Anschober reagierte unterdessen positiv auf einen Aufruf zahlreicher Wissenchaftlerinnen und Wissenschaftler, die Epidemiedaten für Forschungszwecke zugänglich zu machen. Diese sollten Zugang zu den Modellrechnungen, die der Regierung als Entscheidungsgrundlage dienen, als auch zu den dahinterliegenden Basiswerten, erhalten. „Wir arbeiten seit Tagen daran, ein Modell zu finden, wie wir das unter Einhaltung der datenschutzrechtlichen Rahmenbedingungen gut schaffen können“, so der Minister. Freitagnachmittag wurden als erster Schritt die wöchentlichen Kurzfristprognosen auf der Website des Ministeriums publiziert.

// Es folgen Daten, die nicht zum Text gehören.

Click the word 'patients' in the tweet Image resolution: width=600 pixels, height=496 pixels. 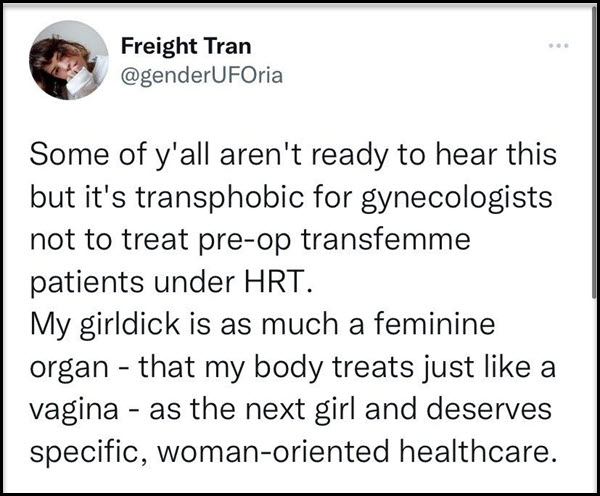pyautogui.click(x=86, y=282)
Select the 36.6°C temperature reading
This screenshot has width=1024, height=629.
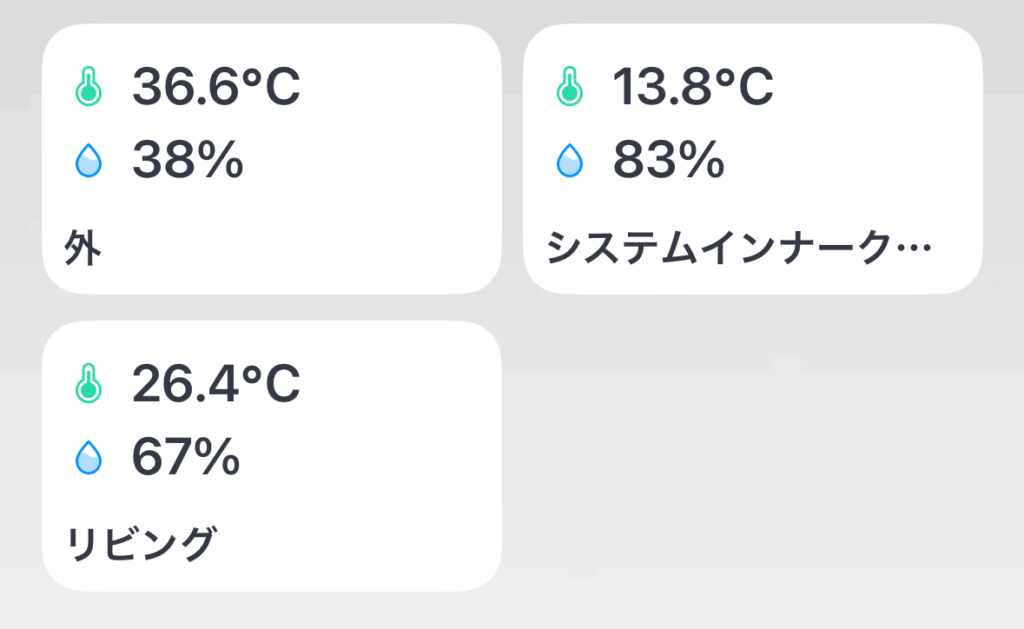(216, 86)
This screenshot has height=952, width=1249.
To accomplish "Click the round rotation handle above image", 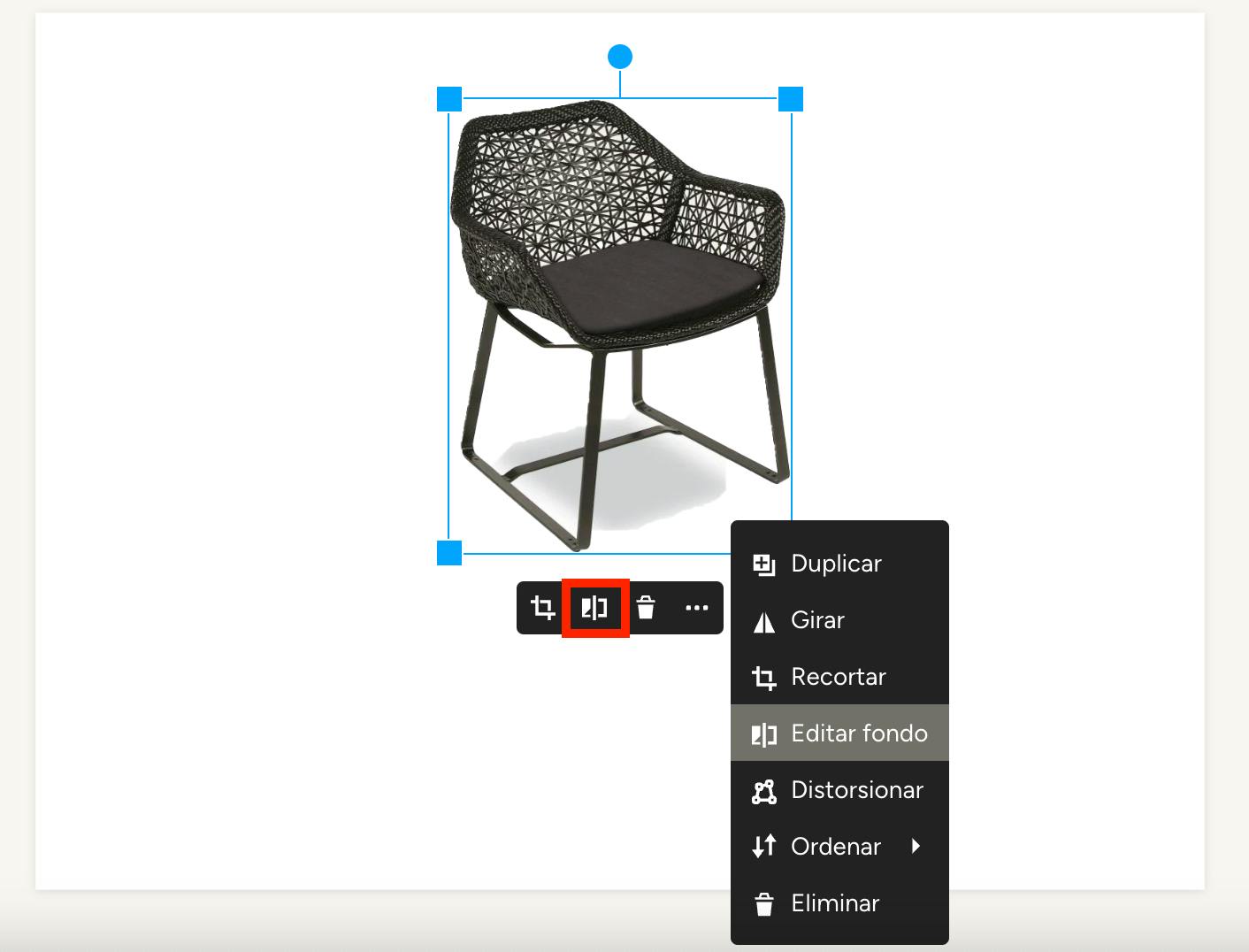I will 620,57.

Um „im öffentlichen Interesse“ die Beantwortung „bisher ungeklärter wissenschaftlicher Fragestellungen“ voranzutreiben, sollten Daten zur Verfügung gestellt „und entsprechende Studien in Auftrag“ gegeben werden, hatte es in dem Aufruf an den Minister geheißen.

Demnächst mehr Klarheit über Dunkelziffer

Mehr Gewissheit darüber, wie stark Österreich eigentlich von der Pandemie betroffen ist, dürfte es nächste Woche geben: Da sollen Vorabergebnisse einer repräsentative Testung und Befragung von 2.000 Haushalten durch SORA im Auftrag des Bildungsministeriums vorliegen. Sie wird es erlauben, erstmals seriös die Dunkelziffer (Wie viele sind infiziert, aber bemerken es nicht, weil sie keine oder schwache Symptome haben?) zu ermitteln.